## [EXERCISE DIRECTIONS]
Going line by line through the records below, write out everything starting with the line containing "Where should I" and going on through the line containing "Select the D. Shoulder (Width) row label", exactly and inclusively. Pictures do not go in.

## [RECORDS SHOWN]
=== Begin Enclosure ===

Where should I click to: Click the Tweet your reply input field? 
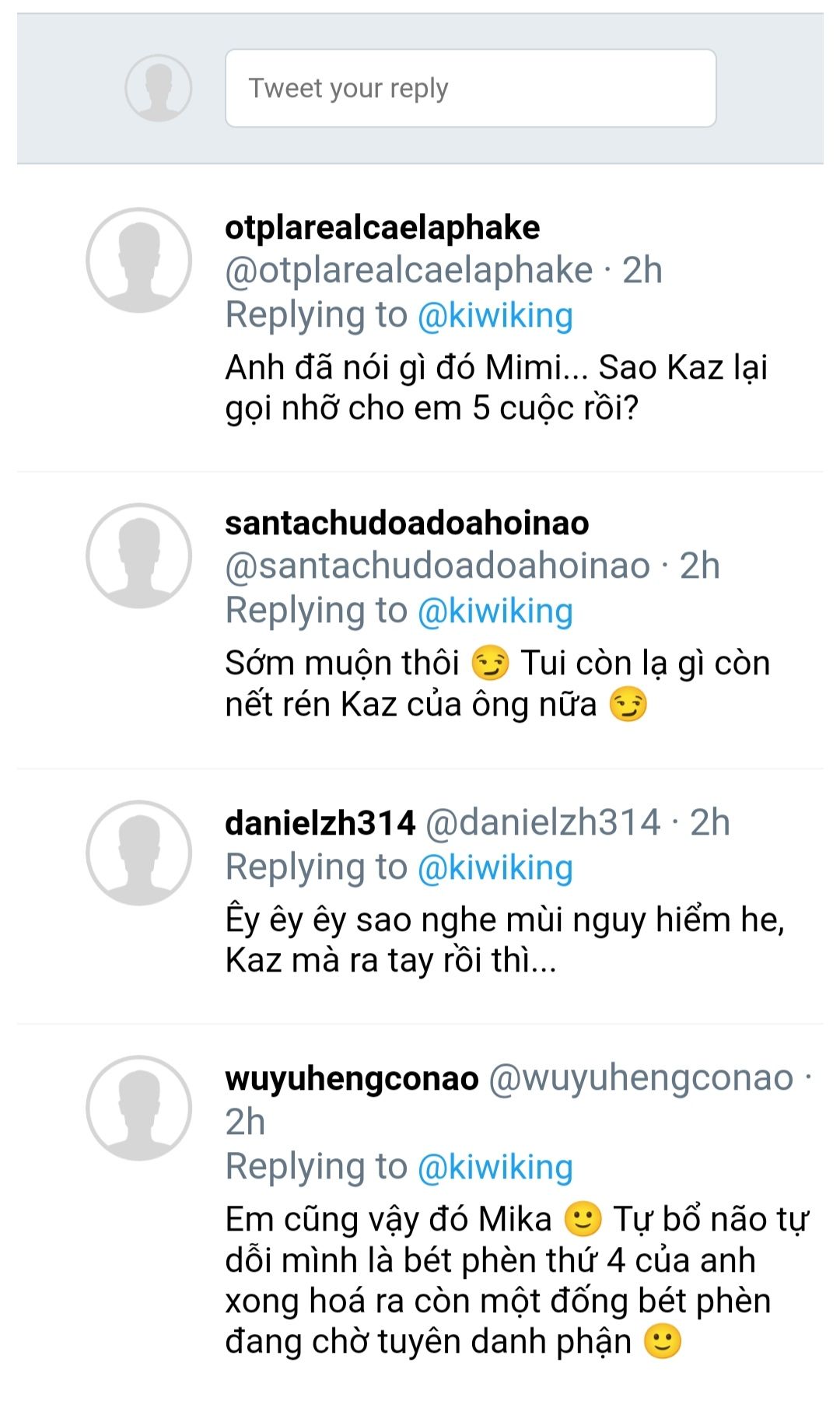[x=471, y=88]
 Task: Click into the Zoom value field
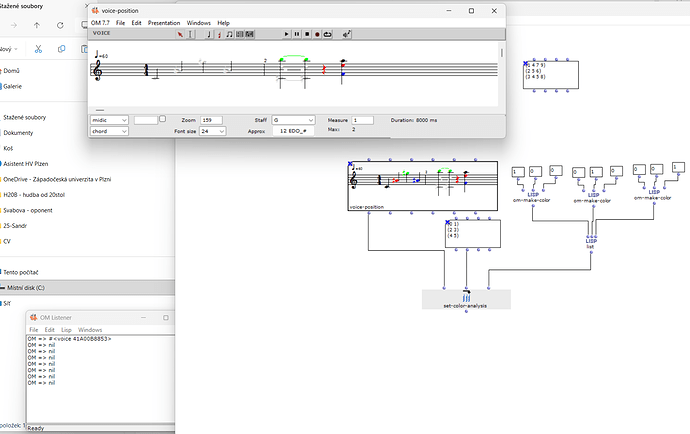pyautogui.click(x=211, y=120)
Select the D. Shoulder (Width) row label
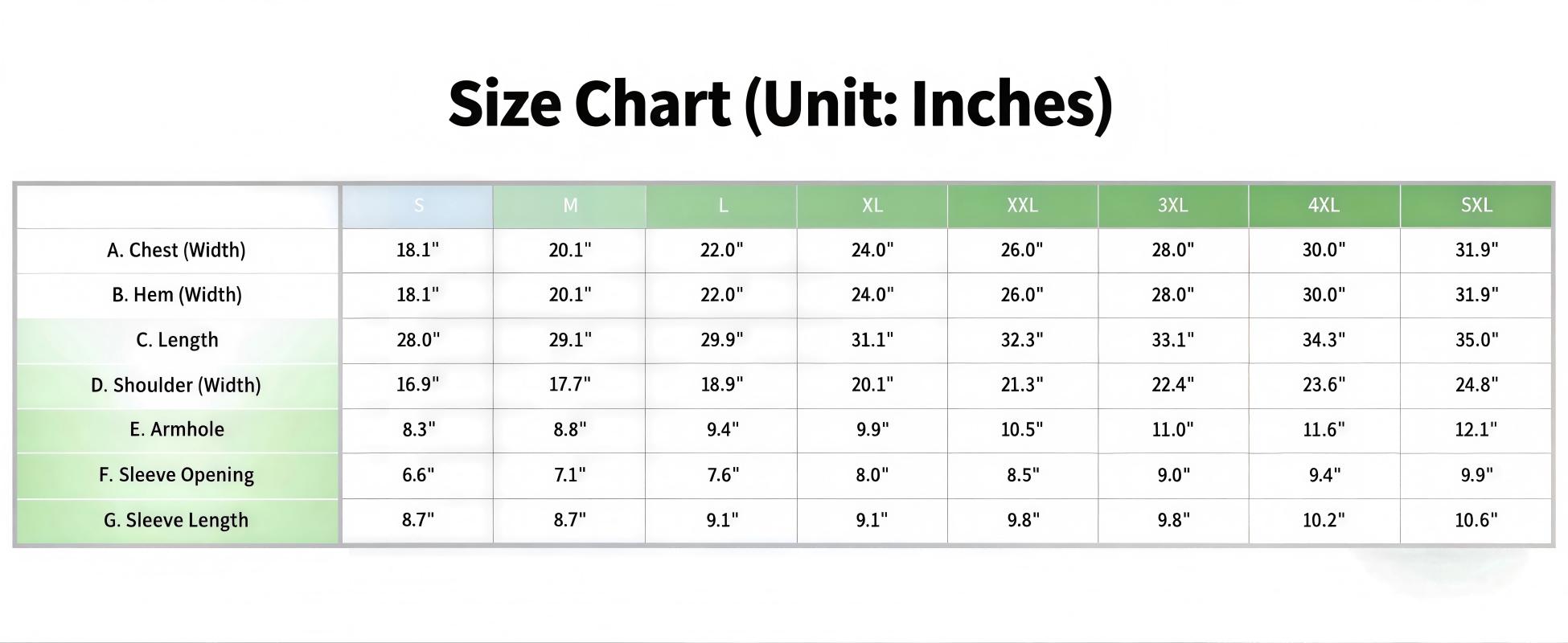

=== End Enclosure ===
=== Begin Enclosure ===

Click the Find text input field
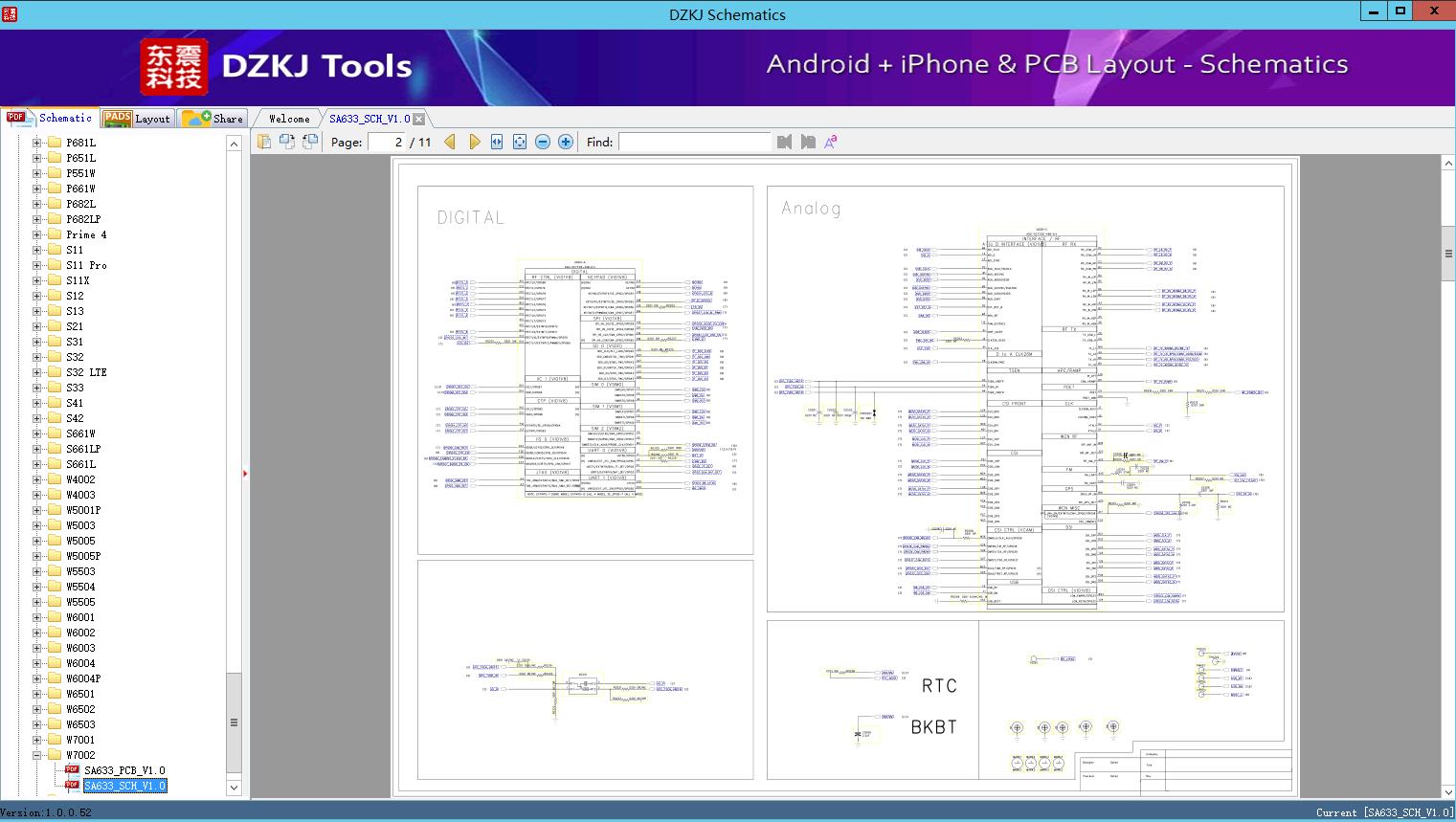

=== End Enclosure ===

## [TASK OUTPUT]
Where should I click to: Click the Tweet your reply input field? 
[x=471, y=88]
 Task: Click into the Zoom value field
pyautogui.click(x=211, y=120)
Select the D. Shoulder (Width) row label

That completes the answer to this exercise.